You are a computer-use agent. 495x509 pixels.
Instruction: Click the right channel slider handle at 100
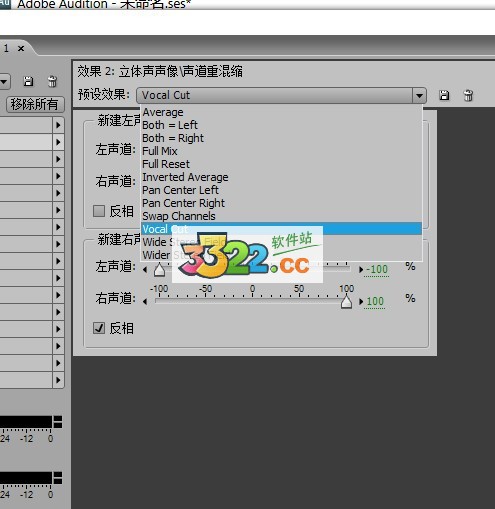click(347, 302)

******************************

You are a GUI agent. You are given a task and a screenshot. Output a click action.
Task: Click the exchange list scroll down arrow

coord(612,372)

******************************

→ EXERCISE BRIEF: Determine how many lines of this listing contain "agent", and give only the number.

→ WRITTEN ANSWER: 2